(Assigned task)
Every line of the listing that holds the word "target" should be returned.

(Input data)
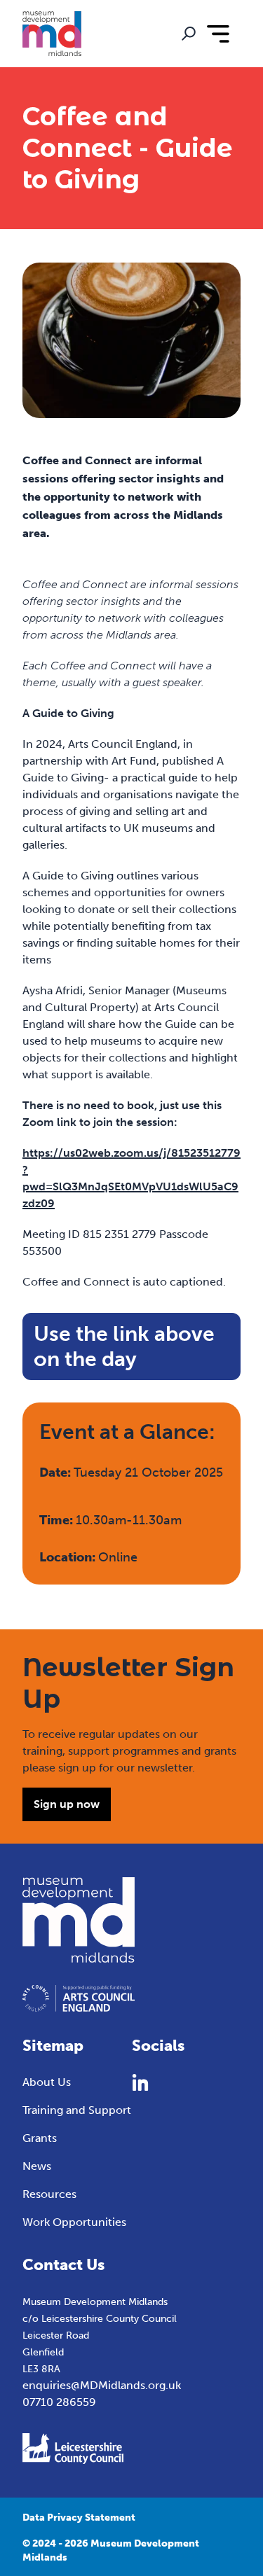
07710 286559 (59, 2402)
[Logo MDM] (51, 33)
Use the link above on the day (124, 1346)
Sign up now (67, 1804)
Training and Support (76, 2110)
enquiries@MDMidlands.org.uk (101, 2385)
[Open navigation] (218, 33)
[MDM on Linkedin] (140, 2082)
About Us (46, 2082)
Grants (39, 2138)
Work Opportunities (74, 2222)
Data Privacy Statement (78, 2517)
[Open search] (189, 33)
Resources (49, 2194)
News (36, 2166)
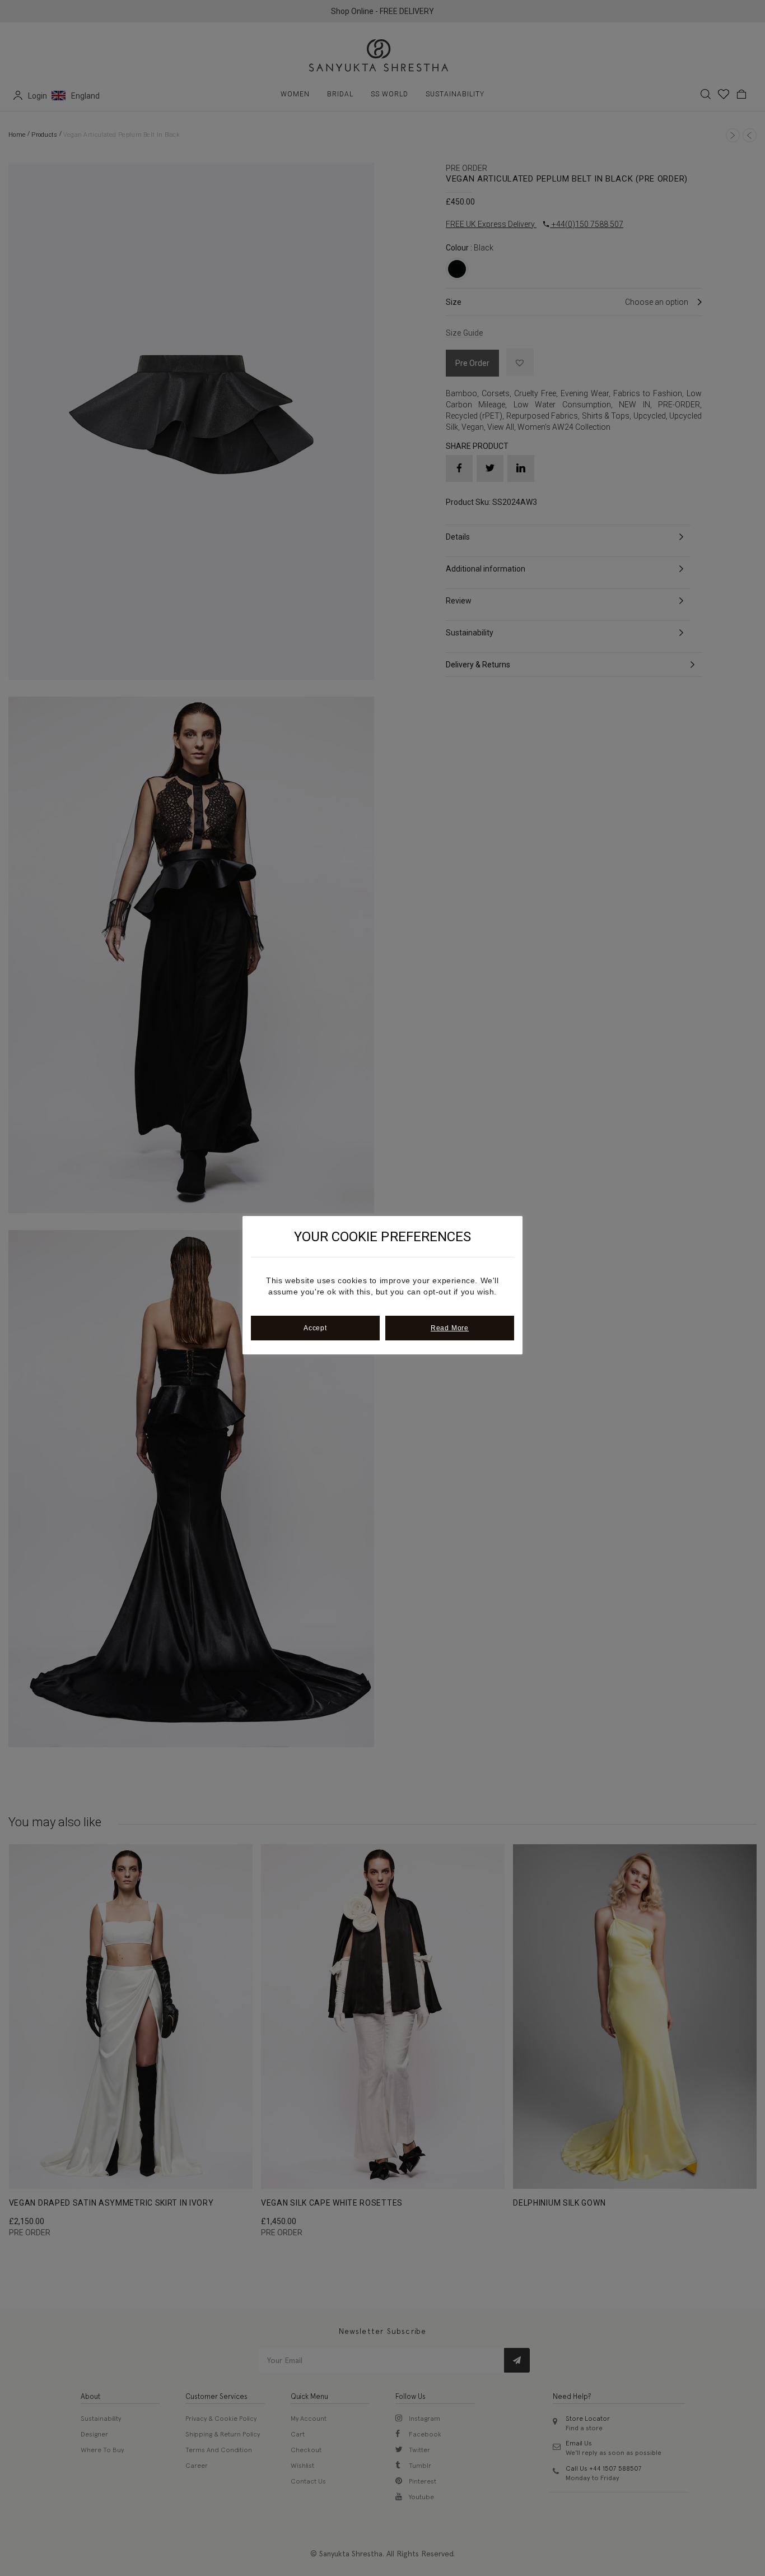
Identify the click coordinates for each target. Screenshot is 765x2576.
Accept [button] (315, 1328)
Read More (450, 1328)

--

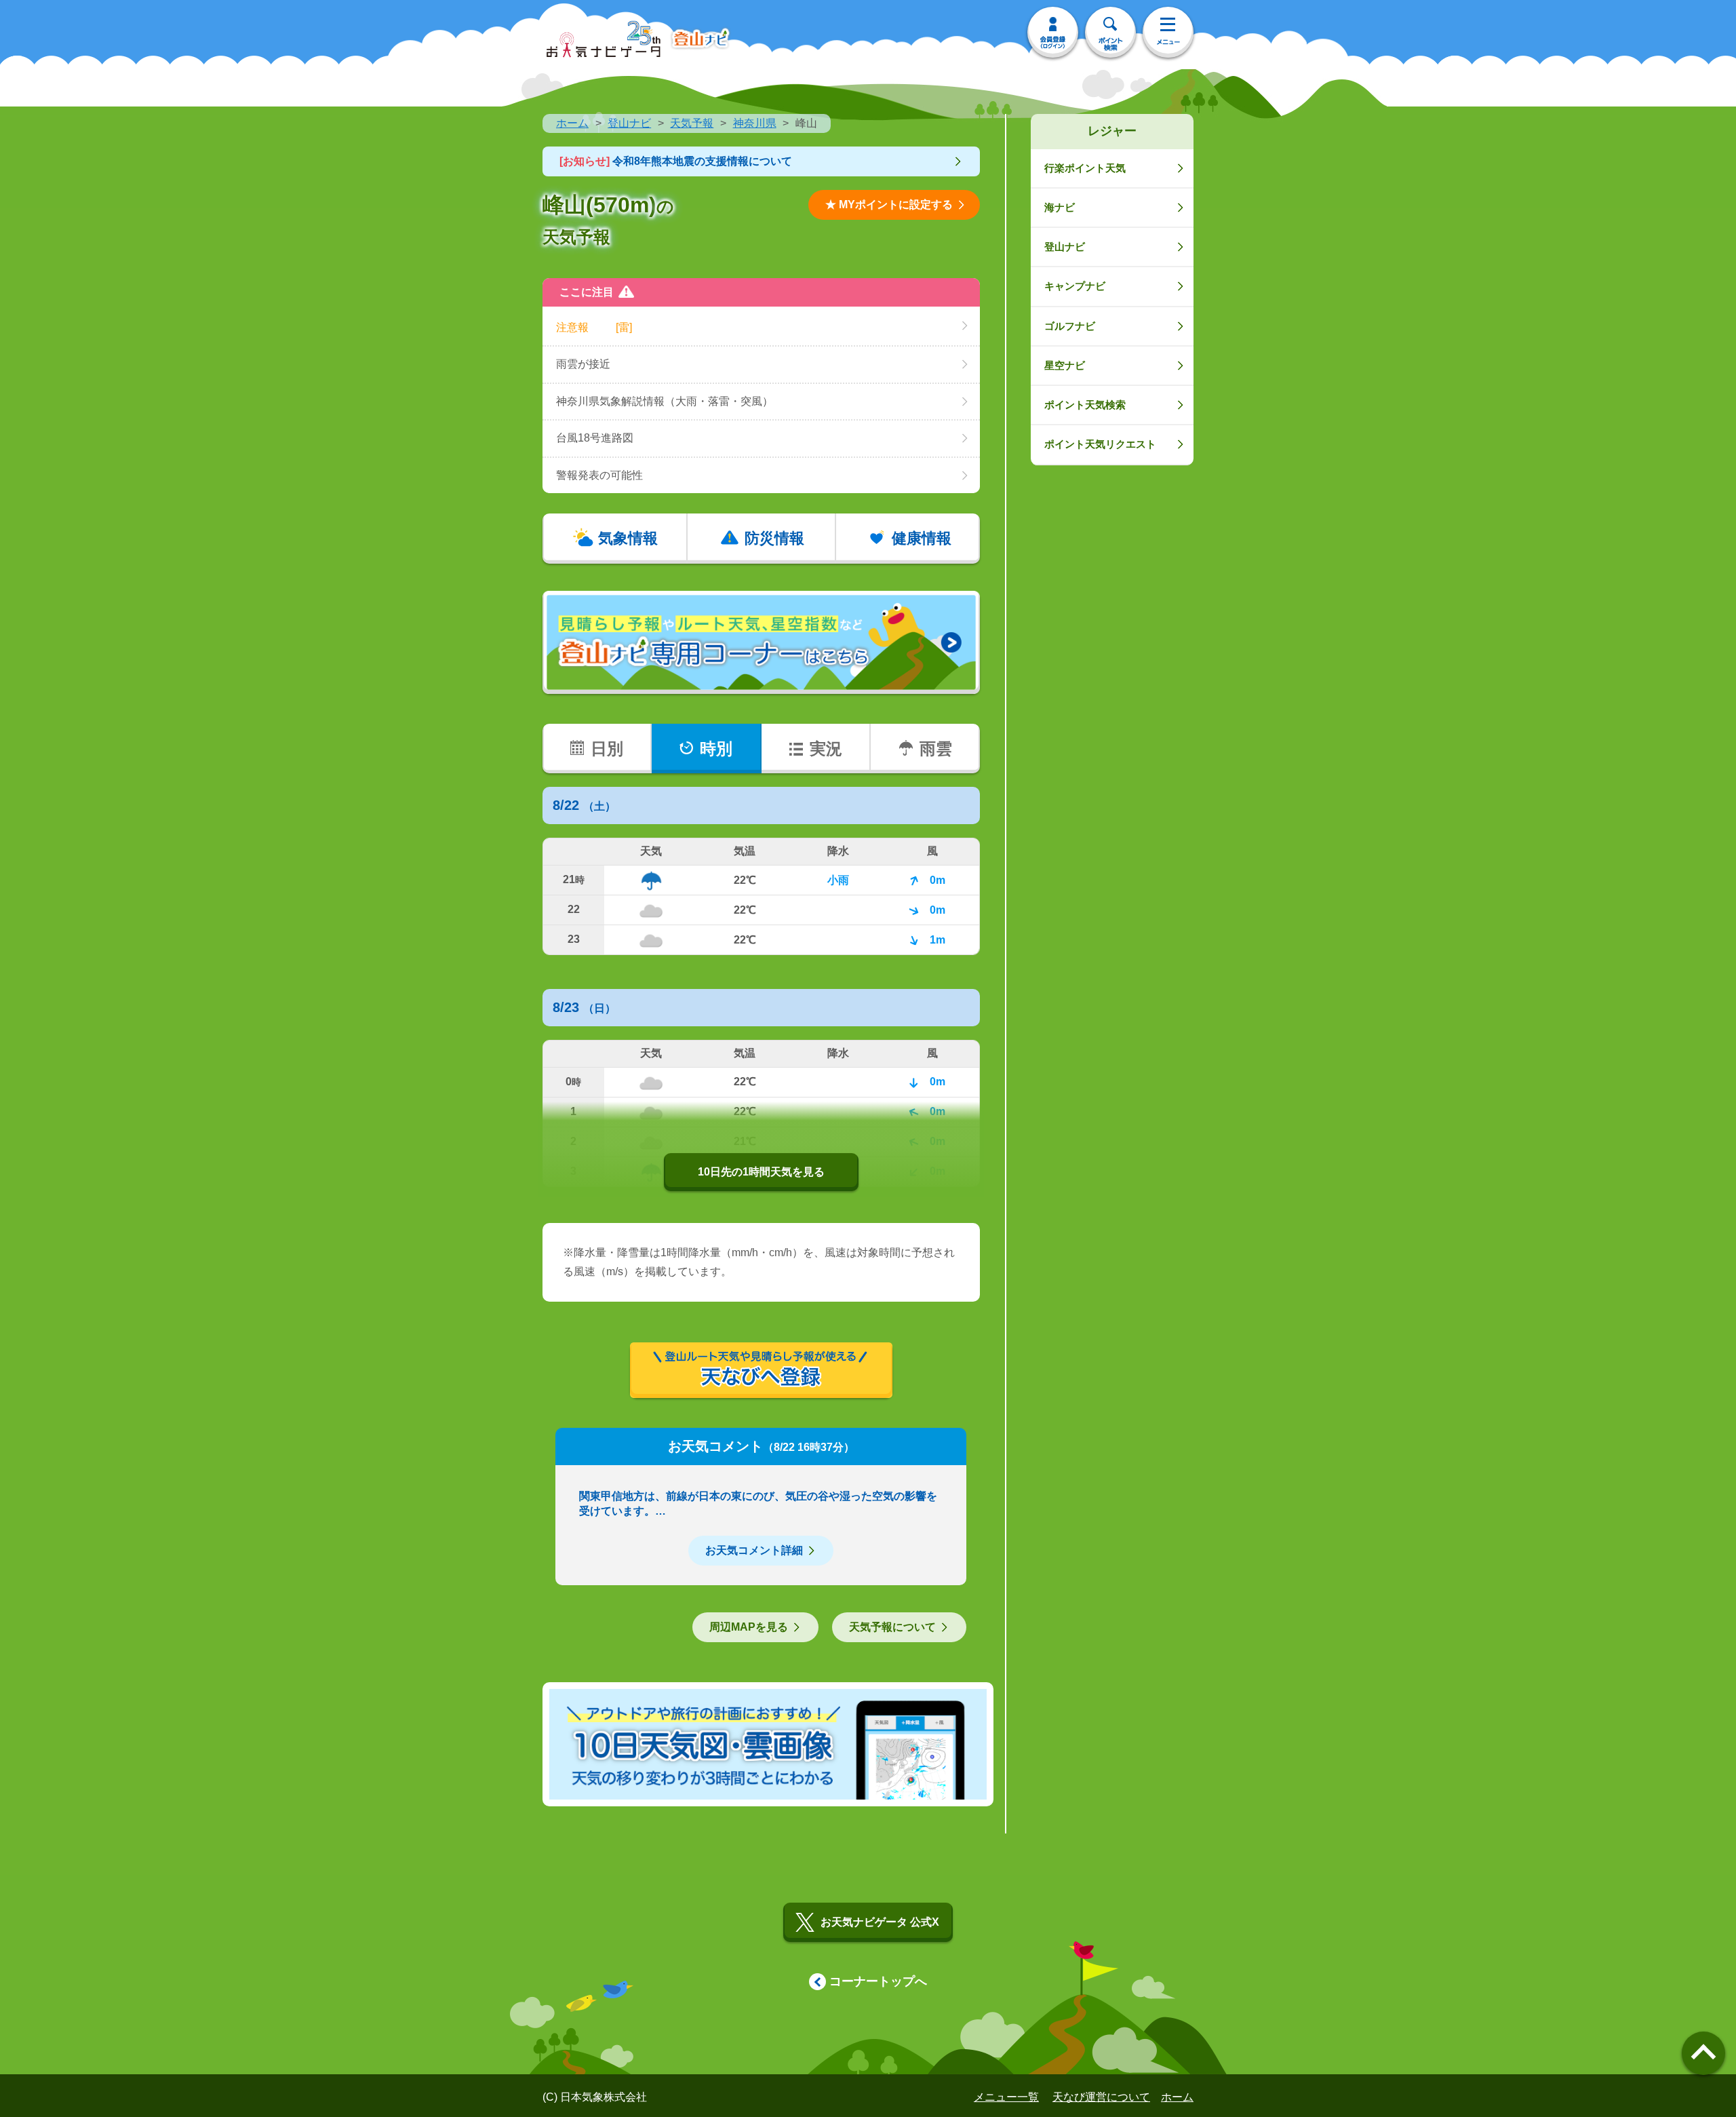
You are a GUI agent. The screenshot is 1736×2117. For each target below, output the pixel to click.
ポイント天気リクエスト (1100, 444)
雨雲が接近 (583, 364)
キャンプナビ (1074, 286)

(Answer area)
Identify the click coordinates for each target. Screenshot is 765x2576.
You are a GUI agent. The screenshot is 1736×2117. For each target below, output the pixel to click.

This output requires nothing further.